Proximal Policy Optimization Family#

Proximal Policy Optimization: A Recap #

Preliminary:

Vanilla Policy Gradient (PG)
Trust Region Policy Optimization (TRPO)
General Advantage Estimation (GAE)

Proximal Policy Optimization (PPO) is a simple first-order optimization algorithm for reinforcement learning. It is similar to another algorithm called Trust Region Policy Optimization (TRPO) but with a simpler implementation. The PPO algorithm defines the probability ratio between the new policy and the old policy as \(\frac{\pi_{\theta}(a|s)}{\pi_{\theta_k}(a|s)}\) where \(\theta\) is the new policy and \(\theta_k\) is the old policy. Instead of adding complicated KL constraints, PPO ensures that this policy ratio stays within a small interval between \(1-\epsilon\) and \(1+\epsilon\), where \(\epsilon\) is a hyperparameter that controls the size of the interval. The objective function of PPO takes the minimum value between the original value and the clipped value, where the clipped value is obtained by multiplying the policy ratio by the advantage estimate and then clipping it to the interval \([1-\epsilon, 1+\epsilon]\).

There are two primary variants of PPO: PPO-Penalty and PPO-Clip. Here we only give the formulation of PPO-Clip, which is more common in practice. For PPO-penalty, please refer to Proximal Policy Optimization.

Mathematical Form

Critic learning: every iteration gives a better value function.

\[\phi_{k+1} = \arg \min_{\phi} \frac{1}{|{\mathcal D}_k| T} \sum_{\tau \in {\mathcal D}_k} \sum_{t=0}^T\left( V_{\phi} (s_t) - \hat{R}_t \right)^2\]

General Advantage Estimation: how good are current action regarding to the baseline critic value.

\[A_t=\sum_{t=0}^{\infty}(\gamma\lambda)^l\delta_{t+l}^V\]

Policy learning: computing the policy gradient using estimated advantage to update the policy function.

\[L(s,a,\theta_k,\theta) = \min\left( \frac{\pi_{\theta}(a|s)}{\pi_{\theta_k}(a|s)} A^{\pi_{\theta_k}}(s,a), \;\; \text{clip}\left(\frac{\pi_{\theta}(a|s)}{\pi_{\theta_k}(a|s)}, 1 - \epsilon, 1+\epsilon \right) A^{\pi_{\theta_k}}(s,a) \right)\]

Here \({\mathcal D}\) is the collected trajectories. \(R\) is the rewards-to-go. \(\tau\) is the trajectory. \(V_{\phi}\) is the critic function. \(A\) is the advantage. \(\gamma\) is discount value. \(\lambda\) is the weight value of GAE. \(a\) is the action. \(s\) is the observation/state. \(\epsilon\) is a hyperparameter controlling how far away the new policy is allowed to go from the old. \(\pi_{\theta}\) is the policy function.

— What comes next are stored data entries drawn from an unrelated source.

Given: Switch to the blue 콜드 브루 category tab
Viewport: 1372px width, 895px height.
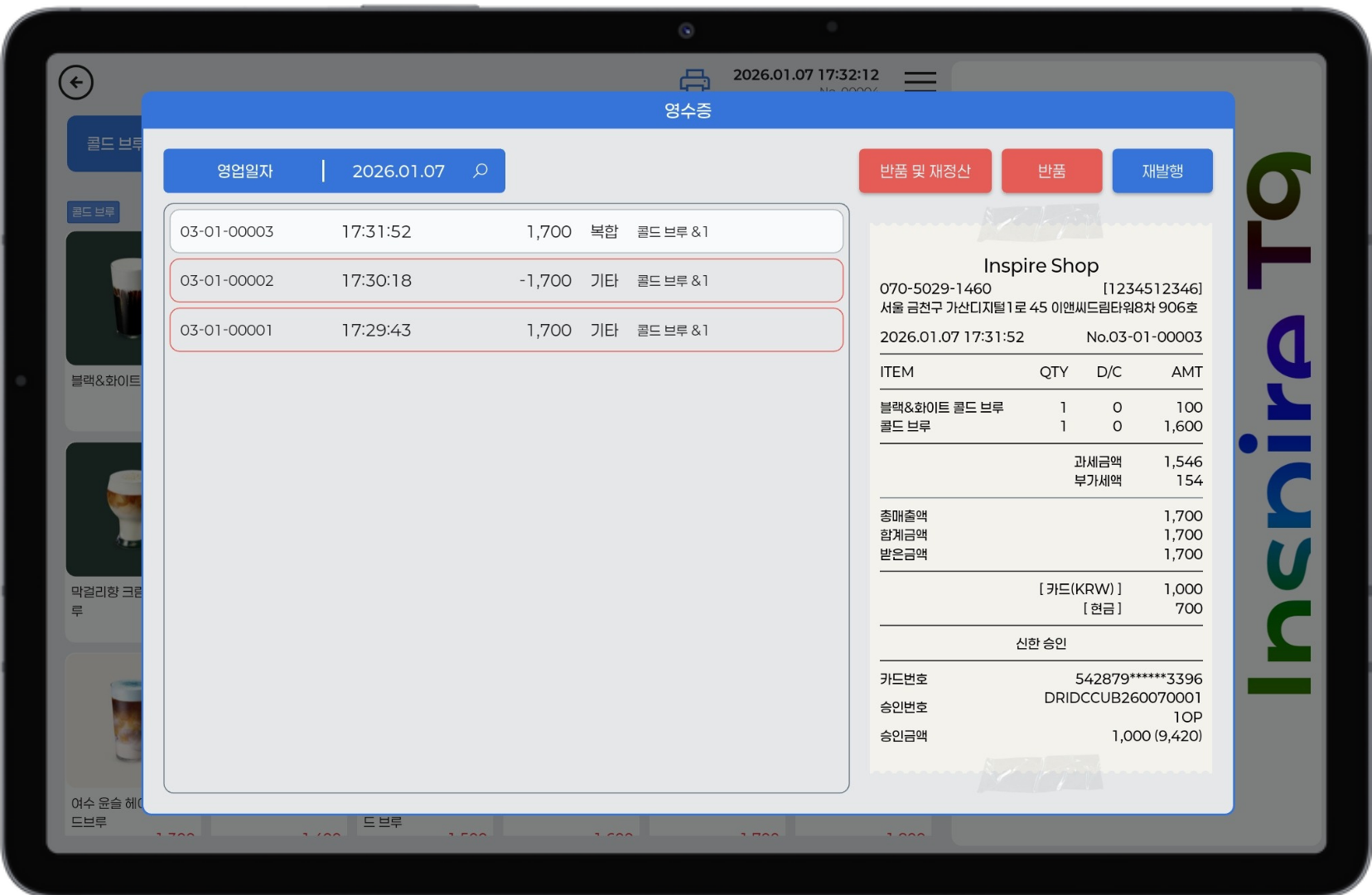Looking at the screenshot, I should 106,144.
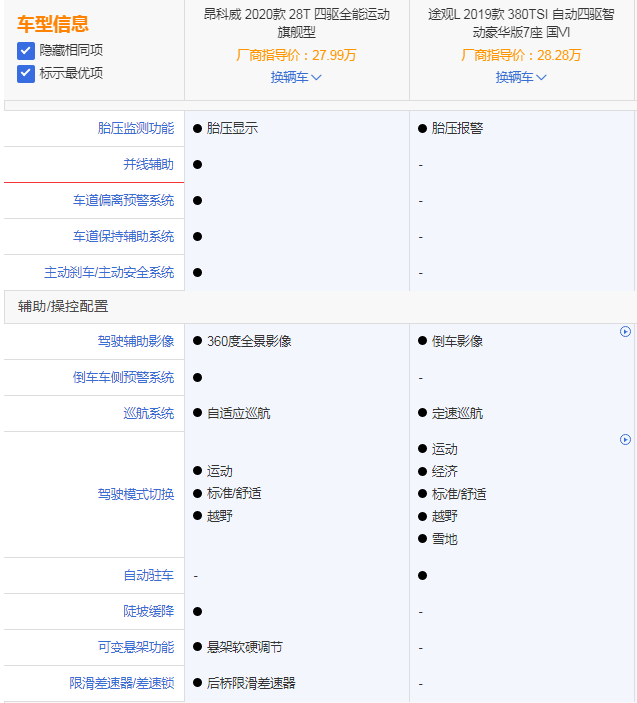Viewport: 637px width, 703px height.
Task: Open the 倒车车侧预警系统 link
Action: tap(123, 377)
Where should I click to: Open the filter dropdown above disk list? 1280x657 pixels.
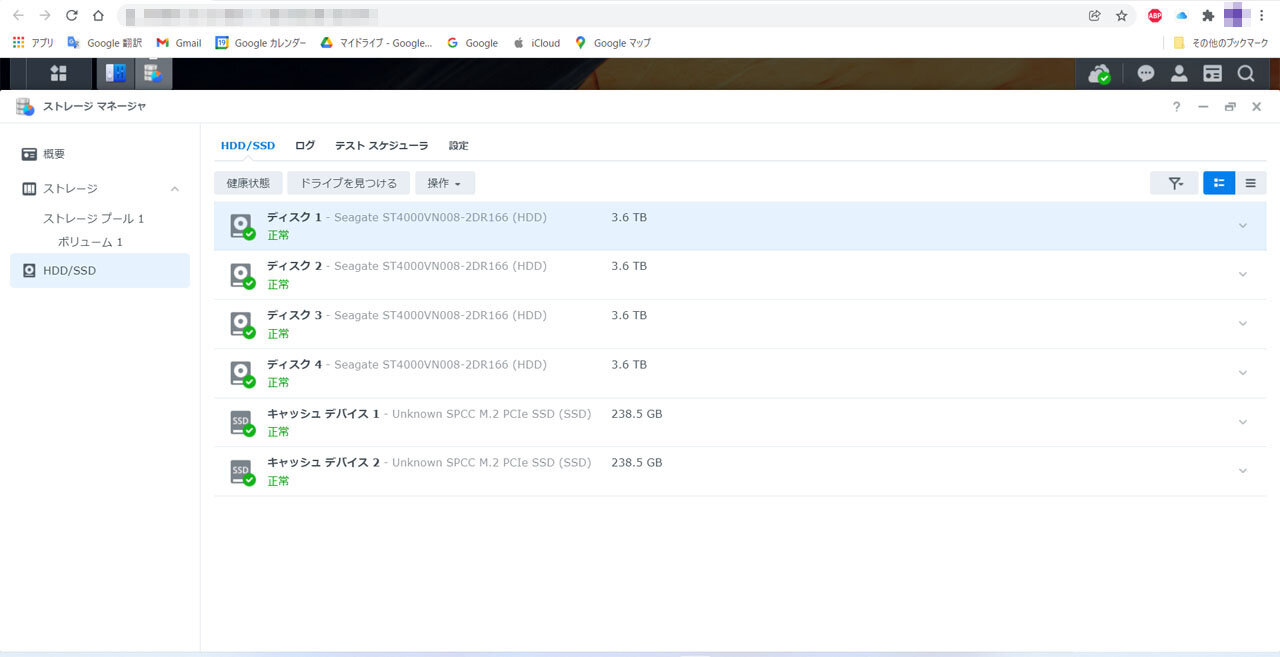click(x=1174, y=183)
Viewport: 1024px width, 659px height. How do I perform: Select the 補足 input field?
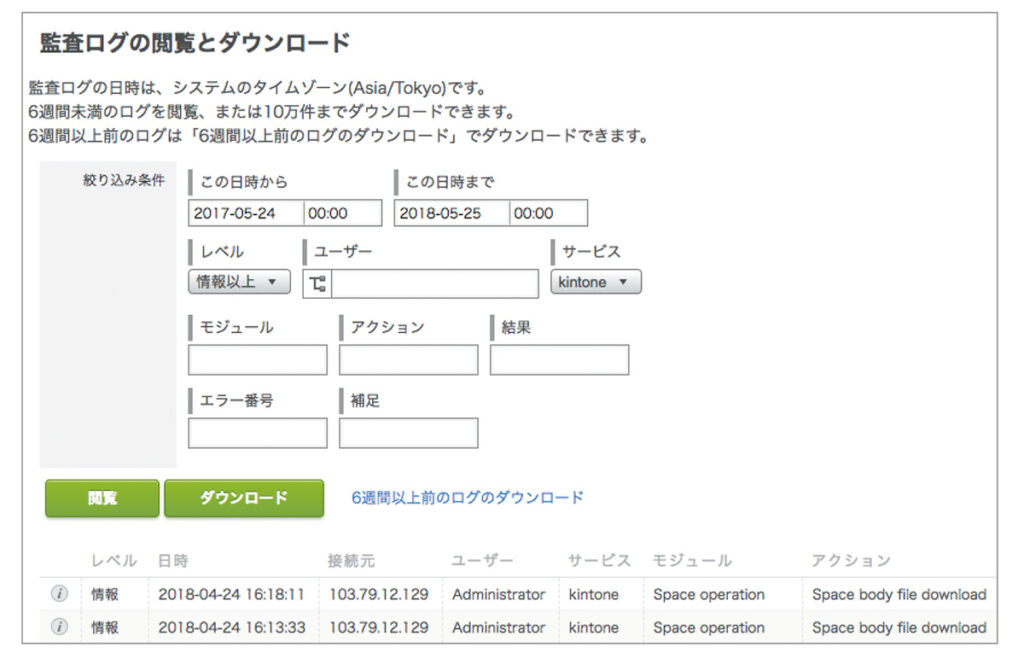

IPPO: multi-agent version of PPO #

Quick Facts

Independent proximal policy optimization (IPPO) is a natural extension of standard proximal policy optimization (PPO) in multi-agent settings.
Agent architecture of IPPO consists of two modules: policy and critic.
IPPO is applicable for cooperative, collaborative, competitive, and mixed task modes.

Preliminary:

Proximal Policy Optimization: A Recap

Workflow #

In IPPO, each agent uses the standard PPO sampling/training pipeline, making it a versatile baseline for multi-agent reinforcement learning tasks with reliable performance. It’s worth noting that the buffer and agent models can either be shared or trained separately across agents. This applies to all algorithms in the PPO family, not just IPPO.

../_images/ippo.png — Independent Proximal Policy Optimization (IPPO)#

Characteristic #

action space

discrete

continuous

task mode

cooperative

collaborative

competitive

mixed

taxonomy label

on-policy

stochastic

independent learning

Insights #

In simpler terms, IPPO is a straightforward implementation of PPO for multi-agent reinforcement learning tasks. Each agent follows the same PPO sampling and training process, making it a versatile baseline for various MARL tasks. Unlike other MARL algorithms, IPPO does not require information sharing between agents, although it can still be optionally implemented for knowledge sharing.

Information Sharing

In the field of multi-agent learning, the term “information sharing” can be vague and unclear, so it’s important to provide clarification. We can categorize information sharing into three types:

real/sampled data: observation, action, etc.
predicted data: Q/critic value, message for communication, etc.
knowledge: experience replay buffer, model parameters, etc.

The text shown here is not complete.